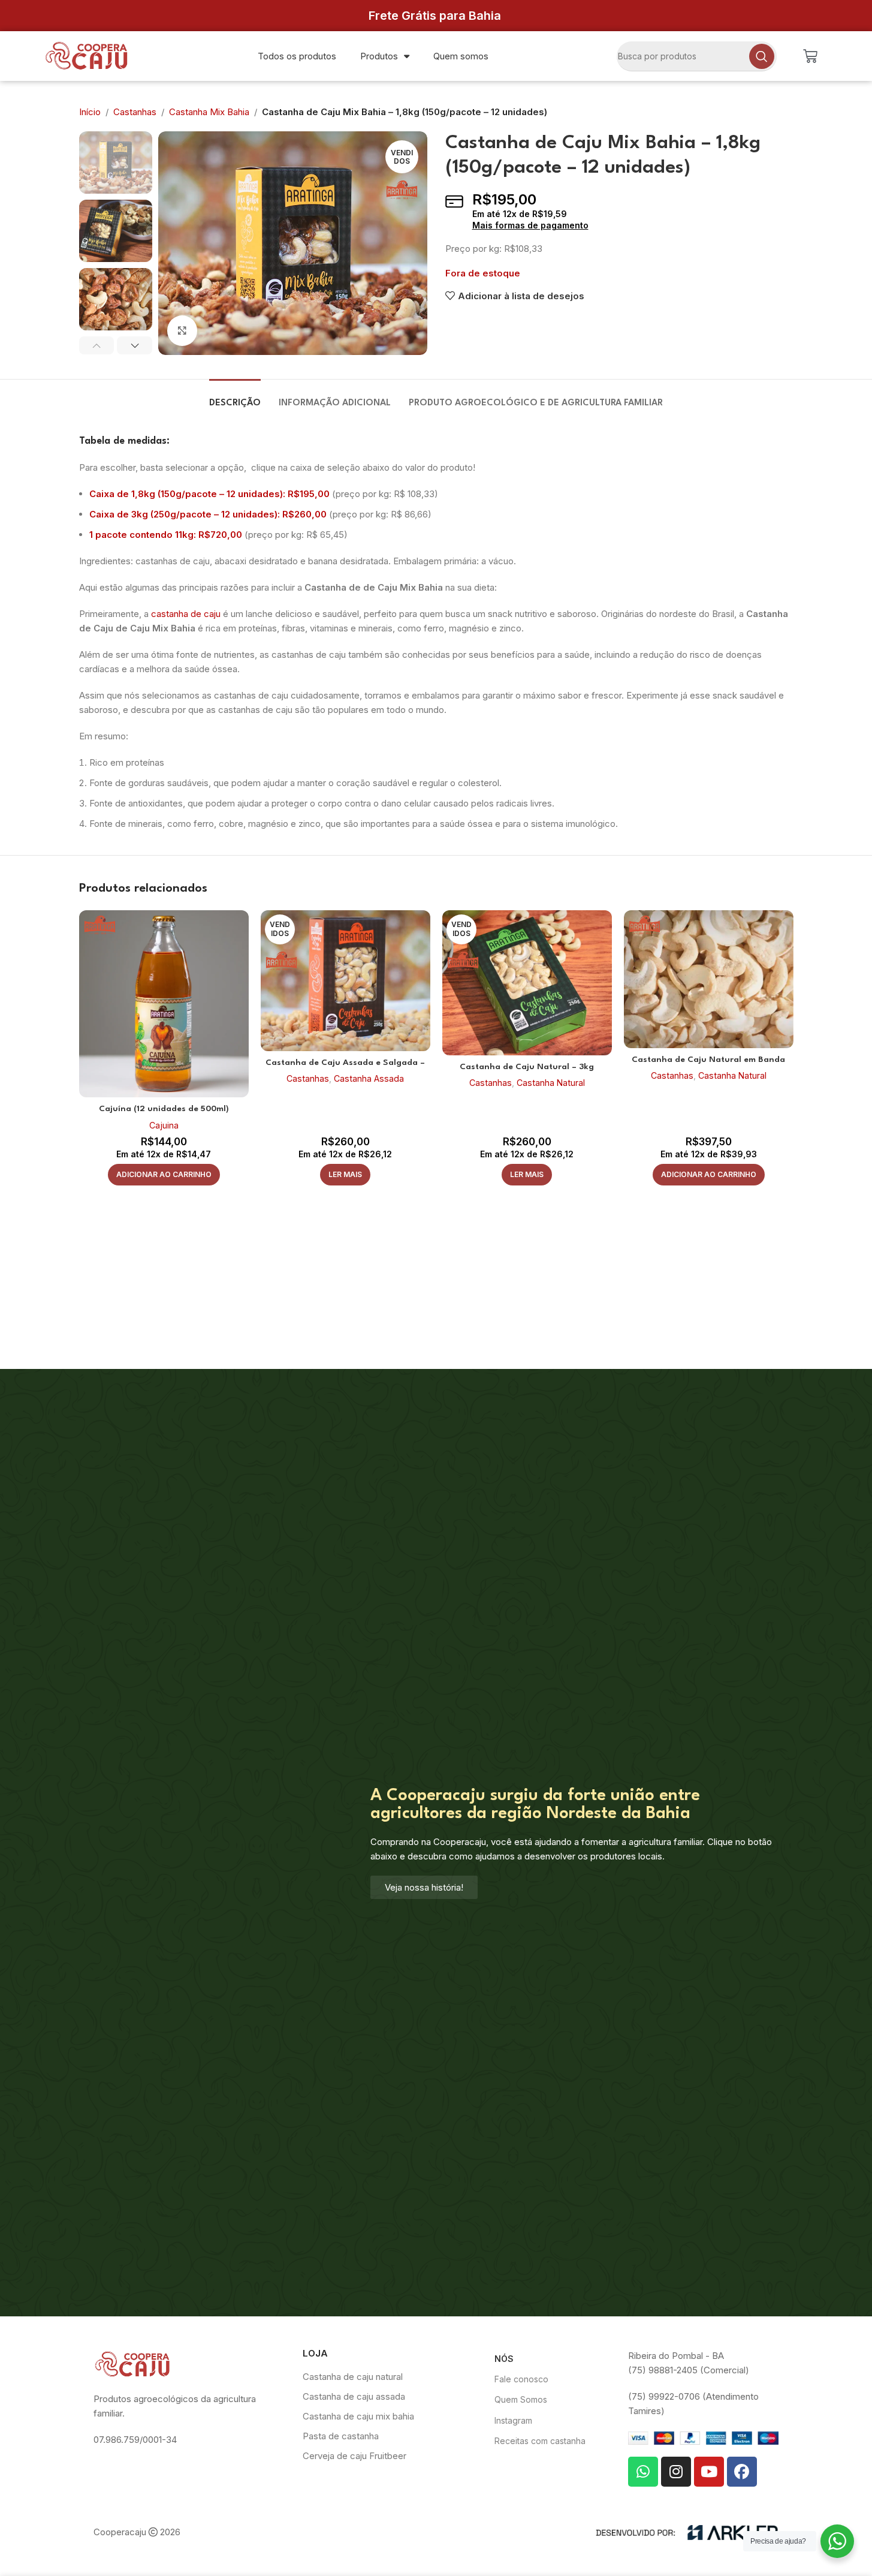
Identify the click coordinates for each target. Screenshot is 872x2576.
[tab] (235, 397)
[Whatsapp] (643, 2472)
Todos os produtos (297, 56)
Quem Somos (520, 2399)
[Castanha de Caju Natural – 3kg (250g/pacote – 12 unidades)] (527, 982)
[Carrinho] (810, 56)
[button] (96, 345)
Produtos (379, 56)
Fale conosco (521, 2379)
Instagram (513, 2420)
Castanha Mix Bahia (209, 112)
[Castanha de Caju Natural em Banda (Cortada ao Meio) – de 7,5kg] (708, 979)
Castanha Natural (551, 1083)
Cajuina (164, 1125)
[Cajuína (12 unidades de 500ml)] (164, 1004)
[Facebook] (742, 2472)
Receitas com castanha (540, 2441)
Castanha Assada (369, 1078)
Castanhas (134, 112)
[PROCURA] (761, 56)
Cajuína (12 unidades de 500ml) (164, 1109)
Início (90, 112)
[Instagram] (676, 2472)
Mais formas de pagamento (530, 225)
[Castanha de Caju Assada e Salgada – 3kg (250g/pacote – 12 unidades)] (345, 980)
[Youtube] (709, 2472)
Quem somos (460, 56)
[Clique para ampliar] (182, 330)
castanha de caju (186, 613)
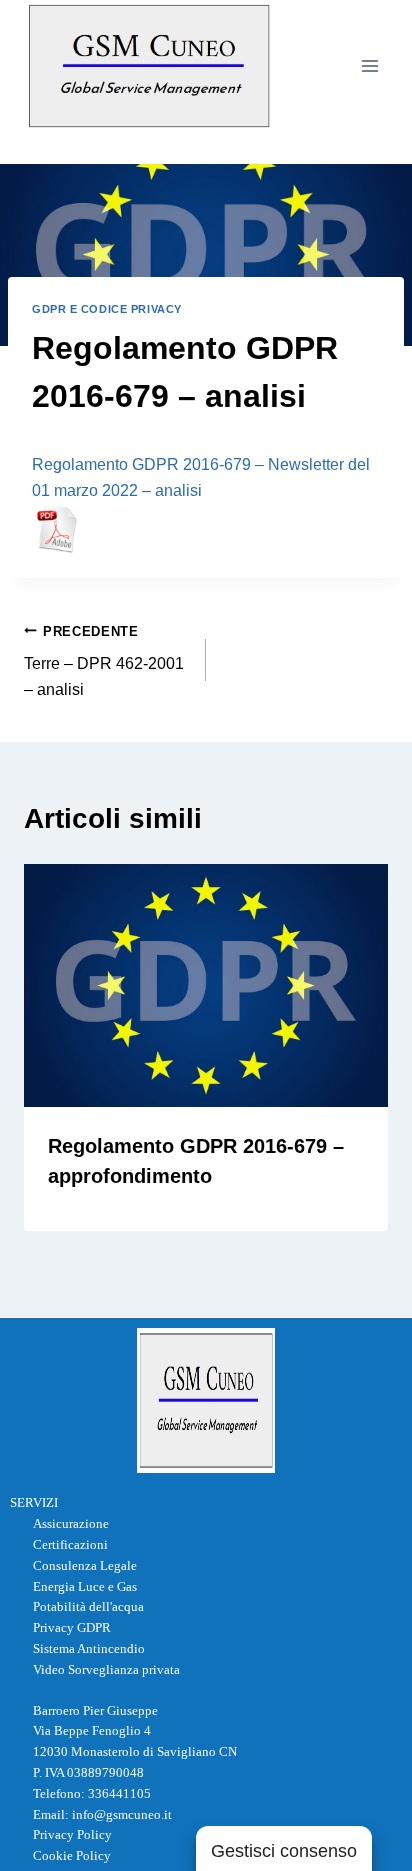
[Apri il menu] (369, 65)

● WHAT YOU HAVE TO DO
A word-for-word copy of the lines above from the one with "[Whatsapp] (643, 2472)" through the one with "Início (90, 112)", inclusive, is the only output wanted.

● ANSWER SECTION
[Whatsapp] (643, 2472)
Todos os produtos (297, 56)
Quem Somos (520, 2399)
[Castanha de Caju Natural – 3kg (250g/pacote – 12 unidades)] (527, 982)
[Carrinho] (810, 56)
[button] (96, 345)
Produtos (379, 56)
Fale conosco (521, 2379)
Instagram (513, 2420)
Castanha Mix Bahia (209, 112)
[Castanha de Caju Natural em Banda (Cortada ao Meio) – de 7,5kg] (708, 979)
Castanha Natural (551, 1083)
Cajuina (164, 1125)
[Cajuína (12 unidades de 500ml)] (164, 1004)
[Facebook] (742, 2472)
Receitas com castanha (540, 2441)
Castanha Assada (369, 1078)
Castanhas (134, 112)
[PROCURA] (761, 56)
Cajuína (12 unidades de 500ml) (164, 1109)
Início (90, 112)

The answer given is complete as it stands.